Beginner8 min

Writing a Prompt the Agent Can Act On

The most common beginner mistake is being vague. "Make a website" gives the agent a thousand choices, so it picks for you and you are surprised by the result. A good first prompt names what to build, where, and how you will know it worked. Think goal, constraints, and check.

Step 1: State the goal, not the method

Tell the agent the outcome you want and let it choose the implementation. You are the product owner, not the typist.

good-prompt.txt
Build a single-page to-do list in plain HTML, CSS, and JavaScript.
I should be able to add a task, mark it done, and delete it.
Keep it in one index.html file. Open it in my browser when you are done.

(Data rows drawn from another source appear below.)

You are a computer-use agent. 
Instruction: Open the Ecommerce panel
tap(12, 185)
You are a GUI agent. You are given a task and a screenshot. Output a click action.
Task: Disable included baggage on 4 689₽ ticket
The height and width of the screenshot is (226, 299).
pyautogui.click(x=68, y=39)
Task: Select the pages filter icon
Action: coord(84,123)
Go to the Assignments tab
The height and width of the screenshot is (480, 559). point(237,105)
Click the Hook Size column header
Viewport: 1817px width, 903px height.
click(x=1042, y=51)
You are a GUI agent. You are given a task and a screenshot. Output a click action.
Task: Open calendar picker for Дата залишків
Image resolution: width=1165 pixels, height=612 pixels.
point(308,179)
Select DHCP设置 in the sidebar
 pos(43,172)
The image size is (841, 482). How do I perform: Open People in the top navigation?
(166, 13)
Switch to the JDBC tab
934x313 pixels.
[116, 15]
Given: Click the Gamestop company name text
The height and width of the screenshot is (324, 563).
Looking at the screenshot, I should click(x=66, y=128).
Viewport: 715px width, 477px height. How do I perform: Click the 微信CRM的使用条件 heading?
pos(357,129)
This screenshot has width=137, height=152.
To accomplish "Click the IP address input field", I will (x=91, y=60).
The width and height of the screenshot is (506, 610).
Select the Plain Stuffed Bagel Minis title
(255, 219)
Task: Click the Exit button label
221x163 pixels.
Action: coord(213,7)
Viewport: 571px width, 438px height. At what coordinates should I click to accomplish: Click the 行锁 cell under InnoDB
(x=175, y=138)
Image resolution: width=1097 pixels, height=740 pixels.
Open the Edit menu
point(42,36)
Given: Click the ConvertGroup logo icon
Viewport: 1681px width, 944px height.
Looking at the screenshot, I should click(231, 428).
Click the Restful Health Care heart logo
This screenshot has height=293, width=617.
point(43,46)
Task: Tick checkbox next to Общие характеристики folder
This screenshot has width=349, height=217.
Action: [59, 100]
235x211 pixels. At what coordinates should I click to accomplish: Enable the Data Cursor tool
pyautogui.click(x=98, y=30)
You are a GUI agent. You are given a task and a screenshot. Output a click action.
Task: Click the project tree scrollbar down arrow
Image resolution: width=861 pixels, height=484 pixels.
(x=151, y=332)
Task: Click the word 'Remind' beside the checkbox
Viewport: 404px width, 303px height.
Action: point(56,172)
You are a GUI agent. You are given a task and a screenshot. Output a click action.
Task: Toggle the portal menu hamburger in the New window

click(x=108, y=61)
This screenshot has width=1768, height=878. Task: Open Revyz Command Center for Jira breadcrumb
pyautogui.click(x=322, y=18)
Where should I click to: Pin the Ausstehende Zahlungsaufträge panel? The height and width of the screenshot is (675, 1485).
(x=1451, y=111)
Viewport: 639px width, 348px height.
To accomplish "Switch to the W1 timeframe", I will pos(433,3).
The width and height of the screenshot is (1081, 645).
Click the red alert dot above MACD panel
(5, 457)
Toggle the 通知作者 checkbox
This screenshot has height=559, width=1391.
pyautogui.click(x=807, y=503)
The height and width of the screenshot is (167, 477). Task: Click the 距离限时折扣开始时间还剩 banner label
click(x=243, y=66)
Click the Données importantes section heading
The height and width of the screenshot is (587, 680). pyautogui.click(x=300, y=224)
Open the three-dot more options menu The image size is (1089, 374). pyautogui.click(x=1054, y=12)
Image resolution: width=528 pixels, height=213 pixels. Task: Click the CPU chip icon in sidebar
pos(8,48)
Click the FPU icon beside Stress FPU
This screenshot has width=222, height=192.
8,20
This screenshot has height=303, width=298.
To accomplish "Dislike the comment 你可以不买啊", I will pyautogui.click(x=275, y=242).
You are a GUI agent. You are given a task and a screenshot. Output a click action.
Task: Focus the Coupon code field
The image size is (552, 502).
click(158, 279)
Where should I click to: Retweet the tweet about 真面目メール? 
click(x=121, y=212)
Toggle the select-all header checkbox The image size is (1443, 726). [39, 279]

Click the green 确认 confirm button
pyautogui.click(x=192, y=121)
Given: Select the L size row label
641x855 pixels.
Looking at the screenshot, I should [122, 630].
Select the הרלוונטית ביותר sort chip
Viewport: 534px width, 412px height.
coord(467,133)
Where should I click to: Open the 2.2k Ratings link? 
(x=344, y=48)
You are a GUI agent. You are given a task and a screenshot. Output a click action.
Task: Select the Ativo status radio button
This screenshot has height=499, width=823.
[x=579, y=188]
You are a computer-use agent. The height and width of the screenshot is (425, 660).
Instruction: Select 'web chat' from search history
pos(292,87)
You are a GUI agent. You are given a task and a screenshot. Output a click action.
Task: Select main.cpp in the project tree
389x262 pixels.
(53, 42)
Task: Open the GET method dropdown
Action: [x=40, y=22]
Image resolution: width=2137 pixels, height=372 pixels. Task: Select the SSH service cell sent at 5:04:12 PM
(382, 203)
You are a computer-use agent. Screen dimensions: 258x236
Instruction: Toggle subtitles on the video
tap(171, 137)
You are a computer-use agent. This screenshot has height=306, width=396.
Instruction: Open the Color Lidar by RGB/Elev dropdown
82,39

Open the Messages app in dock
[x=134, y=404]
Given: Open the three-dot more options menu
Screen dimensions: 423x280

Step 2: Let it work, then read the diff

The agent will create files and may run commands. Watch what it changes. Both Claude Code and Cursor show you a diff (the exact lines added and removed) before or after each edit. Reading diffs is the core beginner skill, even if you do not understand every line yet.

zsh - todo-app
$claude
> build a single-page to-do list in one index.html file
Created index.html (84 lines)
Opened index.html in your default browser.
You can add, complete, and delete tasks. Anything else?
$

Step 3: Refine in small turns

Do not rewrite your whole request when something is off. Give one small follow-up: "The delete button is hard to see, make it red and move it to the right." Small turns keep the agent on track and make it easy to spot what changed.

The check is the secret
Always end a prompt with how success is measured. "Run it and confirm the three buttons work" turns a hopeful guess into a verified result. The agent will keep going until that check passes.
Browser - index.html
[ My Tasks ]
+ Add a task ........................ [ Add ]
[x] Buy groceries [ done ] [ delete ]
[ ] Finish the course [ done ] [ delete ]
A working to-do list built from one plain-language prompt.